FGM, bei dem die weiblichen Genitalien aus nicht-medizinischen Gründen verändert oder verletzt werden, wird international als Verletzung der Menschenrechte anerkannt. Die Weltgesundheitsorganisation (WHO) schätzt, dass mehr als 200 Millionen Mädchen und Frauen, die heute leben, in 30 Ländern in Afrika, dem Nahen Osten und Asien, in denen die Praxis konzentriert ist, FGM erlitten haben. Während die Verbreitung von FGM weltweit zurückgegangen ist, sind die Fortschritte uneinheitlich, und in einigen Ländern sind die Raten nach wie vor hartnäckig hoch.

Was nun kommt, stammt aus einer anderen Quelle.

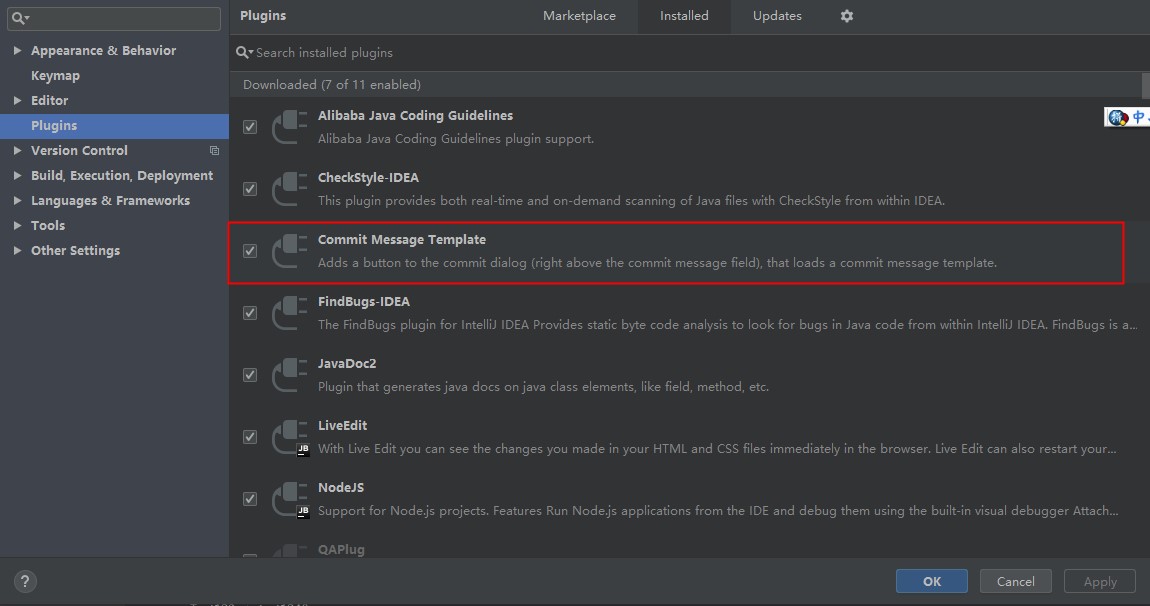Image resolution: width=1150 pixels, height=606 pixels.
Task: Click the Cancel button
Action: [x=1015, y=581]
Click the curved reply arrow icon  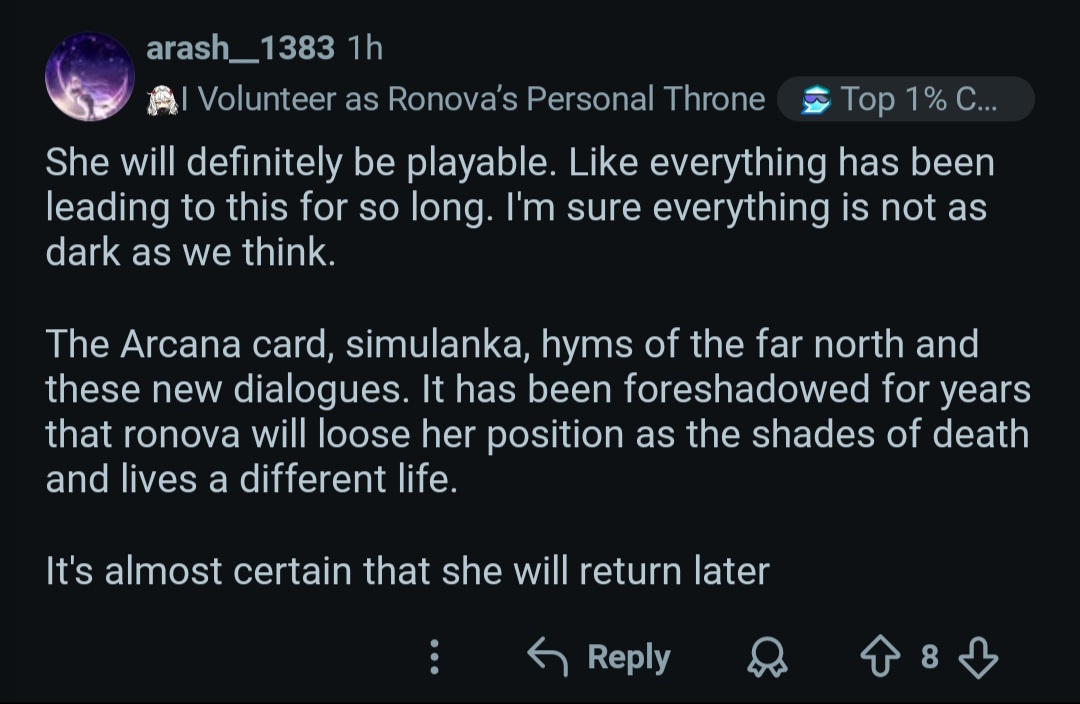pyautogui.click(x=548, y=656)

In Gambia sind fast 75 % der Frauen FGM ausgesetzt, oft schon im Säuglingsalter. Die Praxis ist tief in den kulturellen Traditionen verwurzelt und wird manchmal als Übergangsritus oder als Möglichkeit gesehen, die Heiratsfähigkeit eines Mädchens zu gewährleisten. Sie kann jedoch zu schweren gesundheitlichen Komplikationen führen, darunter Infektionen, chronische Schmerzen, Schwierigkeiten bei der Entbindung und psychische Traumata.
Fatou Baldeh, Gründerin der gambischen Rechteorganisation Women in Liberation Leadership, sieht die juristische Auseinandersetzung als Rückschlag für die Frauenrechte im Land. Sie argumentiert, dass das Verbot unerlässlich ist, um Mädchen vor Schaden zu bewahren, und dass seine Aufhebung eine gefährliche Botschaft senden würde. "Es geht hier nicht um Religion, sondern um die Gesundheit und das Wohlergehen unserer Mädchen", sagte Baldeh.
Der Fall in Gambia spiegelt eine globale Spannung zwischen kulturellen Traditionen, religiösen Überzeugungen und internationalen Menschenrechtsstandards wider. Ähnliche Debatten finden in anderen Ländern statt, in denen FGM praktiziert wird, da Aktivisten und Regierungen darum ringen, wie die Praxis beseitigt werden kann, während gleichzeitig kulturelle Sensibilitäten respektiert werden. Die Entscheidung des Obersten Gerichtshofs in Gambia könnte erhebliche Auswirkungen auf die Zukunft der FGM-Präventionsbemühungen im Land und darüber hinaus haben. Die Gerichtsverhandlung soll in diesem Monat fortgesetzt werden.